A redução dos crimes envolvendo cargas no Estado de São Paulo nos últimos dois anos revela um cenário positivo para o setor logístico. No entanto, os criminosos têm mudado sua forma de atuação, apostando em ações mais planejadas, fraudes sofisticadas e cargas de maior valor agregado. É o que aponta o novo Boletim Tracker Fecap, que analisou ocorrências registradas em 2024, 2025 e no primeiro trimestre de 2026.
Segundo o levantamento, o número total de infrações caiu 25% entre 2024 e 2025, passando de 5.523 para 4.142 registros. A tendência de queda continuou em 2026, quando o volume de ocorrências no primeiro trimestre ficou 30,2% abaixo da média observada no mesmo período do ano anterior.
Para o pesquisador da Fundação Escola de Comércio Álvares Penteado (FECAP), Erivaldo Vieira, a redução dos índices não significa necessariamente uma diminuição da capacidade de atuação das organizações criminosas. “Apesar do recuo, a análise qualitativa dos dados revela que o crime não está apenas diminuindo. Ele está se transformando”, afirma.
O principal responsável pela queda geral foi o recuo de 26,4% nos roubos de carga, modalidade caracterizada pelo uso de violência ou grave ameaça. Outras ocorrências também apresentaram redução, como a receptação, que caiu 31,6%, e os furtos, com queda de 14,3%.
Por outro lado, o estelionato registrou crescimento de 23,8% no período analisado. De acordo com o estudo, esse avanço reflete uma migração das quadrilhas para práticas menos violentas e mais sofisticadas, envolvendo fraudes documentais, falsas ordens de coleta, clonagem de empresas, desvios de mercadorias e manipulação de informações logísticas.
Os dados do primeiro trimestre de 2026 reforçam essa mudança de perfil. Enquanto a participação dos roubos no total das ocorrências caiu de 83,4% para 81%, os furtos aumentaram de 11,3% para 14,1%, indicando a preferência por modalidades que oferecem menor risco de confronto e exposição aos criminosos.
A pesquisa também identificou alterações na forma de execução dos crimes. As interceptações de veículos em movimento passaram a representar uma parcela maior das ocorrências, avançando de 27,3% em 2024 para 30,5% em 2026. Já as abordagens realizadas durante as entregas perderam espaço, embora ainda mantenham participação relevante.
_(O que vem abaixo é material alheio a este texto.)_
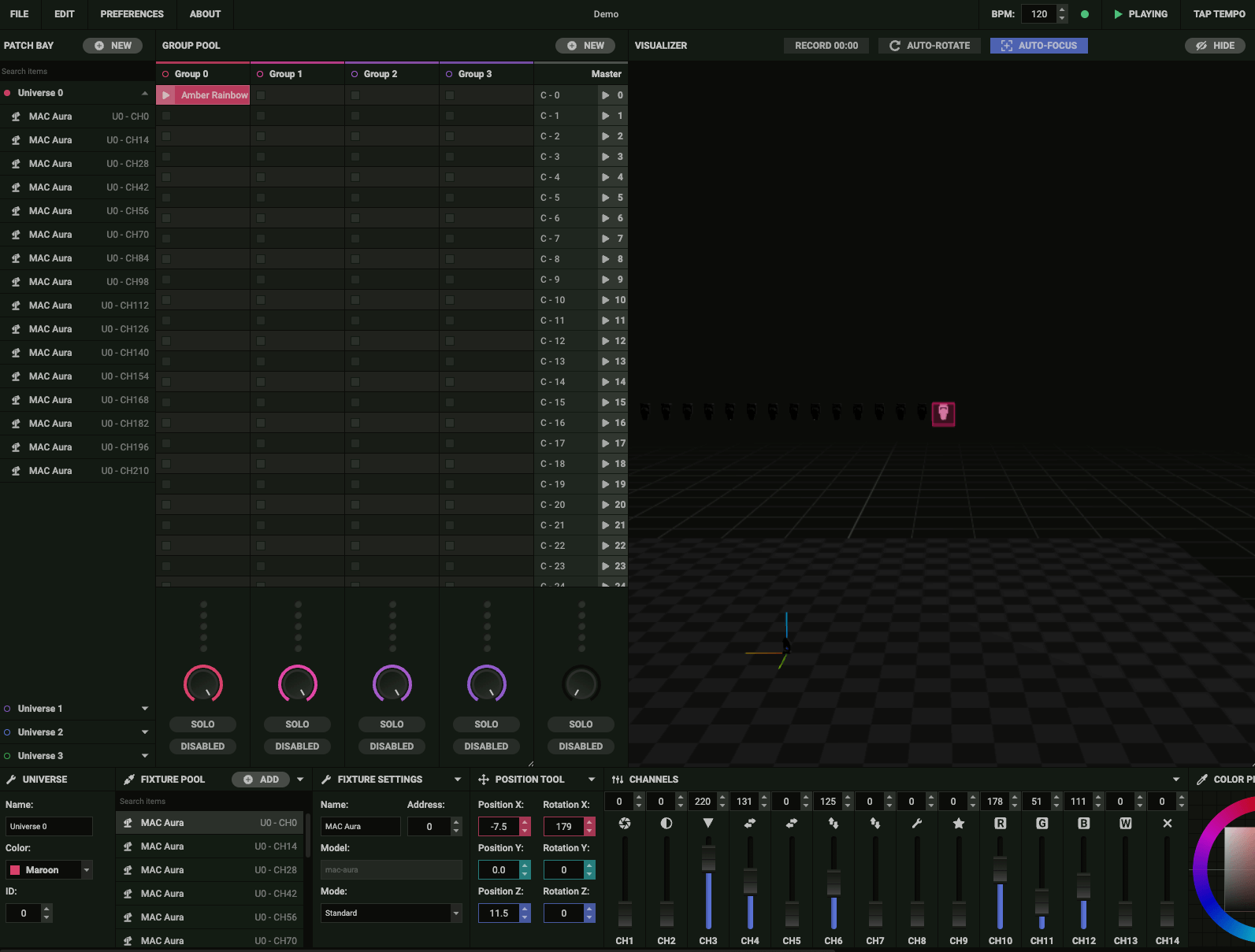Screen dimensions: 1255x952
Task: Click the CH14 X channel icon
Action: tap(1168, 823)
Segundo o gerente de Comando e Monitoramento do Grupo Tracker, Vitor Corrêa, o comportamento demonstra um nível mais elevado de planejamento por parte das quadrilhas. “Esse dado indica uma atuação mais estratégica, com foco no transporte, etapa em que há maior previsibilidade de rotas e volumes, e menor dependência de situações oportunistas, como paradas ou descanso”, explica.
Outro aspecto observado foi a concentração das ocorrências entre terça-feira e sexta-feira, principalmente nos períodos da manhã e da tarde, acompanhando a rotina operacional do transporte de cargas e evidenciando a organização dos grupos criminosos.
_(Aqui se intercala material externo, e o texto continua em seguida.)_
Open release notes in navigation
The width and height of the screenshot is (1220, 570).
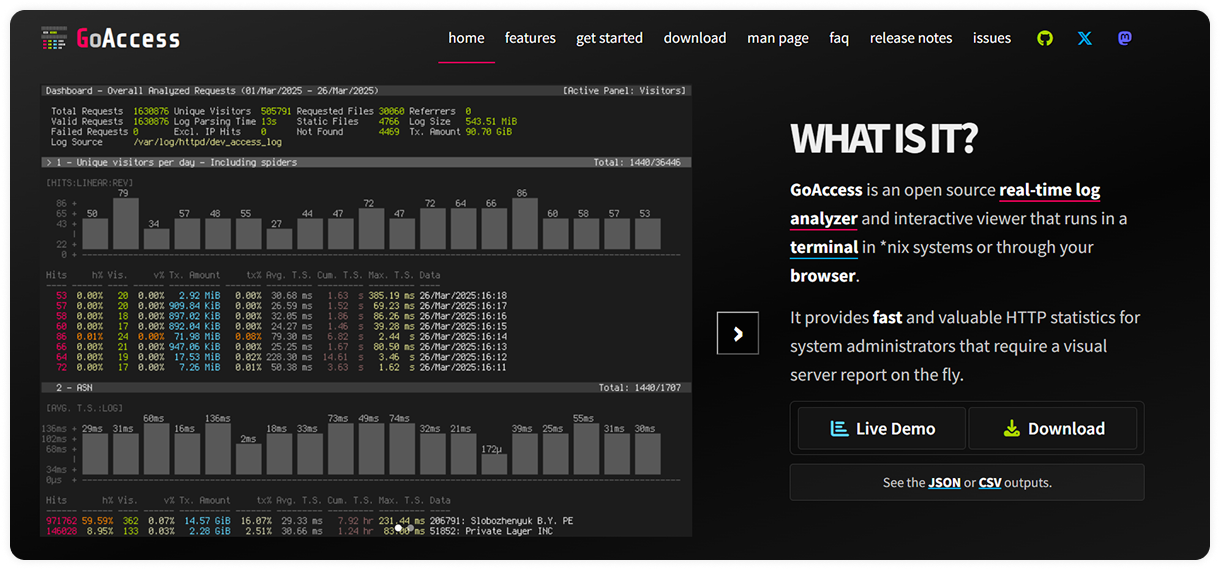click(911, 38)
O boletim ainda destaca um dado considerado preocupante para a segurança dos profissionais do setor: em quase 80% dos roubos registrados, os motoristas foram mantidos sob o domínio dos criminosos durante a ação, ou seja, três em cada quatro ocorrências envolveram a retenção da vítima, ampliando os riscos humanos associados a esse tipo de crime.